Your instructions
Set down the line that contains "Image resolution: width=1568" and every line after it to the end of the entries, exactly as they stand and nothing more.

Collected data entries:

──────────────────────────────

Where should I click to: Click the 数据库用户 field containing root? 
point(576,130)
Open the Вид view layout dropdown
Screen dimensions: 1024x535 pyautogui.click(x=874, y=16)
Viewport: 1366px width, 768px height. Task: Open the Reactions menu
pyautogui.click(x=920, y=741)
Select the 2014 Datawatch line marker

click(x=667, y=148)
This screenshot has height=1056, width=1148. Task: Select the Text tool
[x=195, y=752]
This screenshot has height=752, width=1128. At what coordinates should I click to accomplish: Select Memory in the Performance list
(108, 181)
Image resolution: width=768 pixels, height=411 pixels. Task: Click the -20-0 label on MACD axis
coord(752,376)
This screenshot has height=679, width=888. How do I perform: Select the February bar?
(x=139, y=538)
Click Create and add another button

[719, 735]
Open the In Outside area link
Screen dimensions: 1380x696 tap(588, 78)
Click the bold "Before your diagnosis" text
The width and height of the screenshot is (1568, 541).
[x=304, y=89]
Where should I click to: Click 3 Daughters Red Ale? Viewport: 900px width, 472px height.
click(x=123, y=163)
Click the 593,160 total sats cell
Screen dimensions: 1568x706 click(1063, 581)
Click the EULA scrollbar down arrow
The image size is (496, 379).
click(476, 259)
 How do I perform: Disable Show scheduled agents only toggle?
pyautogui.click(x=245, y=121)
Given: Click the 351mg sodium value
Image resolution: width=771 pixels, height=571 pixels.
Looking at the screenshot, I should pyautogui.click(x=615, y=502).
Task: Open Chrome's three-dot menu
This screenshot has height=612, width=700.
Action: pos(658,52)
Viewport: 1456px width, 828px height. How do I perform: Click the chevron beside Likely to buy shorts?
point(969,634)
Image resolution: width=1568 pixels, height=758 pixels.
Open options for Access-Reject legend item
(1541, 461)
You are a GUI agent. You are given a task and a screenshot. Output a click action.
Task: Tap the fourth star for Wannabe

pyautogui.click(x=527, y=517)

──────────────────────────────

Task solution
Image resolution: width=1568 pixels, height=758 pixels.
Open options for Access-Reject legend item
(1541, 461)
You are a GUI agent. You are given a task and a screenshot. Output a click action.
Task: Tap the fourth star for Wannabe

pyautogui.click(x=527, y=517)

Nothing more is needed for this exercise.